Egocentric Vision for Detecting Social Relationships

Social interactions are so natural that we rarely stop wondering who is interacting with whom or which people are gathering into a group and who are not. Nevertheless, humans naturally do that neglecting that the complexity of this task increases when only visual cues are available. Different situations need different behaviors: while we accept to stand in close proximity to strangers when we at- tend some kind of public event, we would feel uncomfortable in having people we do not know close to us when we have a coffee. In fact, we rarely exchange mutual gaze with people we are not interacting with, an important clue when trying to discern different social clusters.

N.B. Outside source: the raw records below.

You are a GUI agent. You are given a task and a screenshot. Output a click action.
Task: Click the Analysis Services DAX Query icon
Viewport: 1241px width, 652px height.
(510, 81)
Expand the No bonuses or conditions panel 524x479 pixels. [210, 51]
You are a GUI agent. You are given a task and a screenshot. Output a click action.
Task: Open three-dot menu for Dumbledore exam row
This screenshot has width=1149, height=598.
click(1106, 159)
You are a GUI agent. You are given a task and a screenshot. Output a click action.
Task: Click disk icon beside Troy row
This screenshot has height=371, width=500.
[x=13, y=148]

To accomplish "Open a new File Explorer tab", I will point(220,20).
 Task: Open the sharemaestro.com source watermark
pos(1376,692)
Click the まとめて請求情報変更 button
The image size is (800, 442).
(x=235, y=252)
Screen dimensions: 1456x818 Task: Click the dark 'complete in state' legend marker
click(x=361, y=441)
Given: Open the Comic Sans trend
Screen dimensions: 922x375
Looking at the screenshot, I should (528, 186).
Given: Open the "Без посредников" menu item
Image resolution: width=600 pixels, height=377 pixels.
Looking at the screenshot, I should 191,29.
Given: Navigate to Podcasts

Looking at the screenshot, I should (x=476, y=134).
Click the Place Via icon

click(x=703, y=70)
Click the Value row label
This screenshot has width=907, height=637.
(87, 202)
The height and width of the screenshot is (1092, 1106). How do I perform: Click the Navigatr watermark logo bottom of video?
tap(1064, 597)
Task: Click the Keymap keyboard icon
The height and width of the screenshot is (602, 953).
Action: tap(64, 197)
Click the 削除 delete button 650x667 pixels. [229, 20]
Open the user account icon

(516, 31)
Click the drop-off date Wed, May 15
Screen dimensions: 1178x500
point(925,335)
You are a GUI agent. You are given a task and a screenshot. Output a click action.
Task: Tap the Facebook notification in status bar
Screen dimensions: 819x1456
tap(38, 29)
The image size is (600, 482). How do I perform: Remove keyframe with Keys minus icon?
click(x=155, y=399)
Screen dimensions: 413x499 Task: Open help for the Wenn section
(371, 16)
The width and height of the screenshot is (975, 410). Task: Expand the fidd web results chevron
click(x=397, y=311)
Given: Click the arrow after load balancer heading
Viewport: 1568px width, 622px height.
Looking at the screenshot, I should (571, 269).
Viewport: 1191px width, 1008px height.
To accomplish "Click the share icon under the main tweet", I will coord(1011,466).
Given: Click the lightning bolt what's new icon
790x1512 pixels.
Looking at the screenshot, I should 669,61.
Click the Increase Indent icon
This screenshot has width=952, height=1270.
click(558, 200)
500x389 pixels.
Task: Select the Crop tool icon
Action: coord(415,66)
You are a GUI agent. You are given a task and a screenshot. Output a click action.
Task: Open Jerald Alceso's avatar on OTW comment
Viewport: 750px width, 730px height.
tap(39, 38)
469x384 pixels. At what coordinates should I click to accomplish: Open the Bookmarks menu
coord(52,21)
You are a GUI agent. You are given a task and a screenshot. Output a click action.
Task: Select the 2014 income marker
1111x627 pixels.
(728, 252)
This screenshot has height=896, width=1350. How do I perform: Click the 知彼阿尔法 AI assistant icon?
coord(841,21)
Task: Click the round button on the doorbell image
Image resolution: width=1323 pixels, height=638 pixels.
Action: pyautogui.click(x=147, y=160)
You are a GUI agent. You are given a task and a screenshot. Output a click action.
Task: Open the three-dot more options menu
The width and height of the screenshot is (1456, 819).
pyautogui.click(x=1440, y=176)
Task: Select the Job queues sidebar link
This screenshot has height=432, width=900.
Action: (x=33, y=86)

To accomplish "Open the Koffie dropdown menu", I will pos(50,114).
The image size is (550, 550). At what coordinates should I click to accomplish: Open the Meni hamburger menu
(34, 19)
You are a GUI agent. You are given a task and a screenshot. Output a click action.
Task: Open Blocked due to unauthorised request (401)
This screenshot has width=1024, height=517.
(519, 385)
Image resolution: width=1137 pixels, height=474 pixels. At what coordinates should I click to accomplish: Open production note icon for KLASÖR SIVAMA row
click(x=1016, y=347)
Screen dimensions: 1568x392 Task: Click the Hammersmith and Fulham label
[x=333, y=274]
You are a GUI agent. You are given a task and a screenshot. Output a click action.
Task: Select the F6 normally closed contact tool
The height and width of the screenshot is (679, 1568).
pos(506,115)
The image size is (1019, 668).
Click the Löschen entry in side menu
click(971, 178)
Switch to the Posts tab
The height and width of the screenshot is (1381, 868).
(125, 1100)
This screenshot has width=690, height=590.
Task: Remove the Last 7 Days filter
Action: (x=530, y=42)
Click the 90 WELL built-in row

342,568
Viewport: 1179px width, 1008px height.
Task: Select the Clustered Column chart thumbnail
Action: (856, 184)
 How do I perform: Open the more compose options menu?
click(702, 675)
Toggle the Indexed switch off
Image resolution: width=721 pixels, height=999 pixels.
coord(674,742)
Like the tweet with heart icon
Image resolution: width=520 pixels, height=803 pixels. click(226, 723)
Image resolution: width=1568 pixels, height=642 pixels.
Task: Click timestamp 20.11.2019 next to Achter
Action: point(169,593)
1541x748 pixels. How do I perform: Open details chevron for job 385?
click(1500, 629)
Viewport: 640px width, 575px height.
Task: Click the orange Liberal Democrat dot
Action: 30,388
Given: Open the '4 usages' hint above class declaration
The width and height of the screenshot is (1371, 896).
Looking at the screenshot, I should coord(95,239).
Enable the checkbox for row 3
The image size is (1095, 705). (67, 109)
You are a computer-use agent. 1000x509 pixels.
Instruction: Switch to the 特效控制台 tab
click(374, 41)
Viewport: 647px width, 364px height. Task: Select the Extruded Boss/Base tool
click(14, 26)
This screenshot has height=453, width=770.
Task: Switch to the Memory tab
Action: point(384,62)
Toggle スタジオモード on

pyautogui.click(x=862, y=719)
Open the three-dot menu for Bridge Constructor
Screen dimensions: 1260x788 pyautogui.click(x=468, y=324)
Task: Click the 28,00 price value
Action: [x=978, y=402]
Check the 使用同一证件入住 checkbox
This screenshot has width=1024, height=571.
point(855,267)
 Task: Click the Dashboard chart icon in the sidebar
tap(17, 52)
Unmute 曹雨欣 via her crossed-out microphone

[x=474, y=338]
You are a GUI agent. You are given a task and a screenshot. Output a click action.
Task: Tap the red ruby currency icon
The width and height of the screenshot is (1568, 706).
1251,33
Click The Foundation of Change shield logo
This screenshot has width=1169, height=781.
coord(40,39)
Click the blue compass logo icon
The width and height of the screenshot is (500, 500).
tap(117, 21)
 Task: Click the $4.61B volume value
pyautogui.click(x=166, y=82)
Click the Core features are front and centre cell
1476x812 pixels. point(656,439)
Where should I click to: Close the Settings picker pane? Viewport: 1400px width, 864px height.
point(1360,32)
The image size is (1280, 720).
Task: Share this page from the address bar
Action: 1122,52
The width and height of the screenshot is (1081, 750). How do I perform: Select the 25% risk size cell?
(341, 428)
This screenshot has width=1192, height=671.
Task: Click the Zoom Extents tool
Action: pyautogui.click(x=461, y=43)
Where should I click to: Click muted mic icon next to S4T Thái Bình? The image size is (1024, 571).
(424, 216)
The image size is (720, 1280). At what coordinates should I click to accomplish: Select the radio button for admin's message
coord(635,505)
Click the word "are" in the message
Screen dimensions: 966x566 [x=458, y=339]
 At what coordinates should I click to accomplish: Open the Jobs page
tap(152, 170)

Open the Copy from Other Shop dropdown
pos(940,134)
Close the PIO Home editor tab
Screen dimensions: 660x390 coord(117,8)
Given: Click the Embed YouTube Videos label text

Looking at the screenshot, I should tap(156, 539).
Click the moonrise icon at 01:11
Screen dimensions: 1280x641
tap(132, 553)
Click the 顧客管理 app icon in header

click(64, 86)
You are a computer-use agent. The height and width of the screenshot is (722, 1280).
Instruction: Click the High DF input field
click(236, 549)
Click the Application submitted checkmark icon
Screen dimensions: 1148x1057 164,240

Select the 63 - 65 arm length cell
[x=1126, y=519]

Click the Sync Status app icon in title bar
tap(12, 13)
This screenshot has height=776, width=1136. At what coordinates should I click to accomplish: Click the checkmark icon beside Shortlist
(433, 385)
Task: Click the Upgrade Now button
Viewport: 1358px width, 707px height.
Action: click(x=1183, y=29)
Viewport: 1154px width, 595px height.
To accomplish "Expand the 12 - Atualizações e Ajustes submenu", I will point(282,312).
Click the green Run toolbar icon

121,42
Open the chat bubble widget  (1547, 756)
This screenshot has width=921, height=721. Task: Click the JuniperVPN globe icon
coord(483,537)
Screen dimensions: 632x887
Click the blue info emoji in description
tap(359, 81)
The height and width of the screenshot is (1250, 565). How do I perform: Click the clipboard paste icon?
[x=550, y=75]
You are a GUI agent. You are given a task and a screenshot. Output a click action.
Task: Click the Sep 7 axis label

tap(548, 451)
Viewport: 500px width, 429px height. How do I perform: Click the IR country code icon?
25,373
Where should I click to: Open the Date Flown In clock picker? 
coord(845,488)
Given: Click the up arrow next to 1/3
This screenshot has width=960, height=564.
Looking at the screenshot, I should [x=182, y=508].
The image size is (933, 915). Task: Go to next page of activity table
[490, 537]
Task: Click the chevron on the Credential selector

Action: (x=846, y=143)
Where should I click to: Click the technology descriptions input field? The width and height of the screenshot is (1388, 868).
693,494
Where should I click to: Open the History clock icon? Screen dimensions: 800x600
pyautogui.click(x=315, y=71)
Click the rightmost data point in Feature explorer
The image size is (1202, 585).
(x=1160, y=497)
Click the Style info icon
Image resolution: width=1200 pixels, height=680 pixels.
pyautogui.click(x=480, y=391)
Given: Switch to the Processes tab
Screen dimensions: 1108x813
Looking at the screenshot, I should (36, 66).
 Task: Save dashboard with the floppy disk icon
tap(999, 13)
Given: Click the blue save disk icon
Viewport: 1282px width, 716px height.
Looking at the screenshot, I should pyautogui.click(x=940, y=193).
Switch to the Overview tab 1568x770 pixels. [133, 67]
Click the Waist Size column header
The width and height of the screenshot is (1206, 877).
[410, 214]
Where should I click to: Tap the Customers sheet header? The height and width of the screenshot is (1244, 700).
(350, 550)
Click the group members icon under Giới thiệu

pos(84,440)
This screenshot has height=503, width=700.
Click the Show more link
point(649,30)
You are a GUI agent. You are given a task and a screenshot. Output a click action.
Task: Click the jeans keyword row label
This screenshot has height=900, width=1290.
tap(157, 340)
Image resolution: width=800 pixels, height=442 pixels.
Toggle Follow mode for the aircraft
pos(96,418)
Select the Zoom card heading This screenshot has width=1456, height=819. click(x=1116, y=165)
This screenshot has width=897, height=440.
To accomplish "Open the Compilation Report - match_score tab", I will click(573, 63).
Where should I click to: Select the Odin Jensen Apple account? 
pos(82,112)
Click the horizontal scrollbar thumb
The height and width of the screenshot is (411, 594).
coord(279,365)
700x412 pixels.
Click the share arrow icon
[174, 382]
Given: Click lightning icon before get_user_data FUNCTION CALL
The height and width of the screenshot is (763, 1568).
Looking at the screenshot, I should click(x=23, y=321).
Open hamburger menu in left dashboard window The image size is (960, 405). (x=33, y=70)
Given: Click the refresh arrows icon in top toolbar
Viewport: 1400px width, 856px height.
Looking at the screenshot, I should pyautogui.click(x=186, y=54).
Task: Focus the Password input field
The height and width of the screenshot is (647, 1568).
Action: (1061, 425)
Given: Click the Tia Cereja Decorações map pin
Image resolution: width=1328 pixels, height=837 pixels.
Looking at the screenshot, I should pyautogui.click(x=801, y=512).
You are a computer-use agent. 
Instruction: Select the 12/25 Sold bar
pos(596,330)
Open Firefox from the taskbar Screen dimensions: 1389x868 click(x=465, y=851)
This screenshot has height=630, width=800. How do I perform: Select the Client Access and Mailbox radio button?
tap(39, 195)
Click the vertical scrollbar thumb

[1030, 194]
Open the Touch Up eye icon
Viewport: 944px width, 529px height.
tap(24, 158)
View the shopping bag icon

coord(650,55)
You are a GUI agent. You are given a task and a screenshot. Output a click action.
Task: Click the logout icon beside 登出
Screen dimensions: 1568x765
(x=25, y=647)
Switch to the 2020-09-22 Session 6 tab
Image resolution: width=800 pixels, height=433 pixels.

We address the problem of partitioning people in a video sequence into socially related groups from an egocentric vision (from now on, ego-vision) perspective. Human behavior is by no means random: when interacting with each other we generally stand in determined positions to avoid occlusions in our group, stand close to those we interact with and organize orientations to naturally be focused on the subjects we are interest in. Distance between individuals and mutual orientations assume clear significance and must be interpreted according to the situation. F-formation theory describes patterns that humans create naturally while interacting with each other and it can be used to understand whether a gathering of people forms a group or not based on the mutual distances and orientations of the subjects in the scene. 

Related publications:

Datasets:

  • EGO-HPE: This dataset provides a set of egocentric video a with different subjects for head pose estimation. Each video is annotated at frame level for five yaw angle orientations(-75, -45, 0, 45, 75) with respect to the subject wearing the camera.
  • EGO-GROUPThis social group detector dataset for egocentric vision, which consists of 18 videos collected in different situations: a laboratory, a coffee break, a conference room, an outdoor scenario.